Your assignment: Reproduce every entry exactly as written.

[Records from a collection]
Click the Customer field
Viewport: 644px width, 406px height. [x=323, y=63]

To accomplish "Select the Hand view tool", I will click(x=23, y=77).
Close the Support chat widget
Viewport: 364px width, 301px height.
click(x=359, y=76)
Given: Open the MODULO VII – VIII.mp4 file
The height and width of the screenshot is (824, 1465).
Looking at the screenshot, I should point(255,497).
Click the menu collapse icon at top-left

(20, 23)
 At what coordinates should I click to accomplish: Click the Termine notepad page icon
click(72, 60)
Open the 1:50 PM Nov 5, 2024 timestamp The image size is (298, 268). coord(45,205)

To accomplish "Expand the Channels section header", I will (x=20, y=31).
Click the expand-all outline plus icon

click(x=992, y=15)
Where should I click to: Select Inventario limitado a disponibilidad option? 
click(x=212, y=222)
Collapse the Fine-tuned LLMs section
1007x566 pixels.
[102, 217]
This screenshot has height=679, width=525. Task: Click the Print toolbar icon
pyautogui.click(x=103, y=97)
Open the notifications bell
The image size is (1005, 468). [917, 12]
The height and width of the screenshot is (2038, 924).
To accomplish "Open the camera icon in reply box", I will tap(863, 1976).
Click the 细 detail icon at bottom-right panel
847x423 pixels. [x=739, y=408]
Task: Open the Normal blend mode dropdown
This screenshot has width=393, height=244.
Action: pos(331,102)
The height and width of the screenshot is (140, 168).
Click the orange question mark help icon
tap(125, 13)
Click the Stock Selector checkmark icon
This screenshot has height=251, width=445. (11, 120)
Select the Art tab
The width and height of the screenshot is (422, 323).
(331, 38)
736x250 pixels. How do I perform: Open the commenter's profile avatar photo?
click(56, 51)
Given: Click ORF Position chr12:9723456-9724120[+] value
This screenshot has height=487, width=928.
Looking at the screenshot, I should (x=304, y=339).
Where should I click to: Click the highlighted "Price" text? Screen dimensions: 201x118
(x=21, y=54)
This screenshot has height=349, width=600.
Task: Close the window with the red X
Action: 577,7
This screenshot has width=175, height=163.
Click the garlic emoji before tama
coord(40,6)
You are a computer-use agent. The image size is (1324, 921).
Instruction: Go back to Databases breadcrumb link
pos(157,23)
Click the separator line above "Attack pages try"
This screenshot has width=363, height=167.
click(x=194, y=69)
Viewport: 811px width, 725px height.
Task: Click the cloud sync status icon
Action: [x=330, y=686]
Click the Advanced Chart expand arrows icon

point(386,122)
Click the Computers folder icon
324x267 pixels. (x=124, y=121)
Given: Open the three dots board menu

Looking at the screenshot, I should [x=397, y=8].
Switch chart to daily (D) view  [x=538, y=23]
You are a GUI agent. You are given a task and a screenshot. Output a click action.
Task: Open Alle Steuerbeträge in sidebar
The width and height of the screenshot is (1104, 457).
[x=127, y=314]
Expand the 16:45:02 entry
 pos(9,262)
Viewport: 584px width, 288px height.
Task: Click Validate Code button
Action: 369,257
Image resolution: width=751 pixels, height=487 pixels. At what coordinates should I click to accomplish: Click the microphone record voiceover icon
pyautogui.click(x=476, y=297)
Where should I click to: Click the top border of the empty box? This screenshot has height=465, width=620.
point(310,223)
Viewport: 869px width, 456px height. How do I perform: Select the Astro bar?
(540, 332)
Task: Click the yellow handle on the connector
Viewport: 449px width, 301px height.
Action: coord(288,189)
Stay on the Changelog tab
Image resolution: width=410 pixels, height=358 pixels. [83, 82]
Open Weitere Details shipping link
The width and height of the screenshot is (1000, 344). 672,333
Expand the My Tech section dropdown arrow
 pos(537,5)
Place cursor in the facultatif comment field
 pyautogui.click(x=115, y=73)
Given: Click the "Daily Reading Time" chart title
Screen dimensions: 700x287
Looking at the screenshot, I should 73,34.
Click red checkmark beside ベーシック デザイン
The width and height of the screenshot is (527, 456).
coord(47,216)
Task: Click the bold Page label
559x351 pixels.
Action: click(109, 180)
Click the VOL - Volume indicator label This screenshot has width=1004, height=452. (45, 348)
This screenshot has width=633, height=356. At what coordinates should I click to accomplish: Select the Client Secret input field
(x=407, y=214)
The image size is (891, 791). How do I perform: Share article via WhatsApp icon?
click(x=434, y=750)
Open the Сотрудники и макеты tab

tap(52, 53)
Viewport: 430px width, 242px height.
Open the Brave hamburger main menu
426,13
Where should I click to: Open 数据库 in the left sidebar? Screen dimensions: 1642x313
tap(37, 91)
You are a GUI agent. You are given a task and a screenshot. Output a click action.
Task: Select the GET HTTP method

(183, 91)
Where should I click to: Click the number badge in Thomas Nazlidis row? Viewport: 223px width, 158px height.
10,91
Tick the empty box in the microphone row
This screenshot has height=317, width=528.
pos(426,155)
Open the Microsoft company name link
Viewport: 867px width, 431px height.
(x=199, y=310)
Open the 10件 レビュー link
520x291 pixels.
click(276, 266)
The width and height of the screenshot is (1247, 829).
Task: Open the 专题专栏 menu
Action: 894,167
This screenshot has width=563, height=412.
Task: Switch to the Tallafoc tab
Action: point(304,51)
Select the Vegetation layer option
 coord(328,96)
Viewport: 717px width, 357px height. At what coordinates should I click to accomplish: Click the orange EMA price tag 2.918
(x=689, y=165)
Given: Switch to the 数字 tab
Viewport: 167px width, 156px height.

Output of the task:
Click the Customer field
Viewport: 644px width, 406px height. [x=323, y=63]

To accomplish "Select the Hand view tool", I will click(x=23, y=77).
Close the Support chat widget
Viewport: 364px width, 301px height.
click(x=359, y=76)
Given: Open the MODULO VII – VIII.mp4 file
The height and width of the screenshot is (824, 1465).
Looking at the screenshot, I should point(255,497).
Click the menu collapse icon at top-left

(20, 23)
 At what coordinates should I click to accomplish: Click the Termine notepad page icon
click(72, 60)
Open the 1:50 PM Nov 5, 2024 timestamp The image size is (298, 268). coord(45,205)

To accomplish "Expand the Channels section header", I will (x=20, y=31).
Click the expand-all outline plus icon

click(x=992, y=15)
Where should I click to: Select Inventario limitado a disponibilidad option? 
click(x=212, y=222)
Collapse the Fine-tuned LLMs section
1007x566 pixels.
[102, 217]
This screenshot has height=679, width=525. Task: Click the Print toolbar icon
pyautogui.click(x=103, y=97)
Open the notifications bell
The image size is (1005, 468). [917, 12]
The height and width of the screenshot is (2038, 924).
To accomplish "Open the camera icon in reply box", I will tap(863, 1976).
Click the 细 detail icon at bottom-right panel
847x423 pixels. [x=739, y=408]
Task: Open the Normal blend mode dropdown
This screenshot has width=393, height=244.
Action: pos(331,102)
The height and width of the screenshot is (140, 168).
Click the orange question mark help icon
tap(125, 13)
Click the Stock Selector checkmark icon
This screenshot has height=251, width=445. (11, 120)
Select the Art tab
The width and height of the screenshot is (422, 323).
(331, 38)
736x250 pixels. How do I perform: Open the commenter's profile avatar photo?
click(56, 51)
Given: Click ORF Position chr12:9723456-9724120[+] value
This screenshot has height=487, width=928.
Looking at the screenshot, I should (x=304, y=339).
Where should I click to: Click the highlighted "Price" text? Screen dimensions: 201x118
(x=21, y=54)
This screenshot has height=349, width=600.
Task: Close the window with the red X
Action: 577,7
This screenshot has width=175, height=163.
Click the garlic emoji before tama
coord(40,6)
You are a computer-use agent. The image size is (1324, 921).
Instruction: Go back to Databases breadcrumb link
pos(157,23)
Click the separator line above "Attack pages try"
This screenshot has width=363, height=167.
click(x=194, y=69)
Viewport: 811px width, 725px height.
Task: Click the cloud sync status icon
Action: [x=330, y=686]
Click the Advanced Chart expand arrows icon

point(386,122)
Click the Computers folder icon
324x267 pixels. (x=124, y=121)
Given: Open the three dots board menu

Looking at the screenshot, I should [x=397, y=8].
Switch chart to daily (D) view  [x=538, y=23]
You are a GUI agent. You are given a task and a screenshot. Output a click action.
Task: Open Alle Steuerbeträge in sidebar
The width and height of the screenshot is (1104, 457).
[x=127, y=314]
Expand the 16:45:02 entry
 pos(9,262)
Viewport: 584px width, 288px height.
Task: Click Validate Code button
Action: 369,257
Image resolution: width=751 pixels, height=487 pixels. At what coordinates should I click to accomplish: Click the microphone record voiceover icon
pyautogui.click(x=476, y=297)
Where should I click to: Click the top border of the empty box? This screenshot has height=465, width=620.
point(310,223)
Viewport: 869px width, 456px height. How do I perform: Select the Astro bar?
(540, 332)
Task: Click the yellow handle on the connector
Viewport: 449px width, 301px height.
Action: coord(288,189)
Stay on the Changelog tab
Image resolution: width=410 pixels, height=358 pixels. [83, 82]
Open Weitere Details shipping link
The width and height of the screenshot is (1000, 344). 672,333
Expand the My Tech section dropdown arrow
 pos(537,5)
Place cursor in the facultatif comment field
 pyautogui.click(x=115, y=73)
Given: Click the "Daily Reading Time" chart title
Screen dimensions: 700x287
Looking at the screenshot, I should 73,34.
Click red checkmark beside ベーシック デザイン
The width and height of the screenshot is (527, 456).
coord(47,216)
Task: Click the bold Page label
559x351 pixels.
Action: click(109, 180)
Click the VOL - Volume indicator label This screenshot has width=1004, height=452. (45, 348)
This screenshot has width=633, height=356. At what coordinates should I click to accomplish: Select the Client Secret input field
(x=407, y=214)
The image size is (891, 791). How do I perform: Share article via WhatsApp icon?
click(x=434, y=750)
Open the Сотрудники и макеты tab

tap(52, 53)
Viewport: 430px width, 242px height.
Open the Brave hamburger main menu
426,13
Where should I click to: Open 数据库 in the left sidebar? Screen dimensions: 1642x313
tap(37, 91)
You are a GUI agent. You are given a task and a screenshot. Output a click action.
Task: Select the GET HTTP method

(183, 91)
Where should I click to: Click the number badge in Thomas Nazlidis row? Viewport: 223px width, 158px height.
10,91
Tick the empty box in the microphone row
This screenshot has height=317, width=528.
pos(426,155)
Open the Microsoft company name link
Viewport: 867px width, 431px height.
(x=199, y=310)
Open the 10件 レビュー link
520x291 pixels.
click(276, 266)
The width and height of the screenshot is (1247, 829).
Task: Open the 专题专栏 menu
Action: 894,167
This screenshot has width=563, height=412.
Task: Switch to the Tallafoc tab
Action: point(304,51)
Select the Vegetation layer option
 coord(328,96)
Viewport: 717px width, 357px height. At what coordinates should I click to accomplish: Click the orange EMA price tag 2.918
(x=689, y=165)
Given: Switch to the 数字 tab
Viewport: 167px width, 156px height.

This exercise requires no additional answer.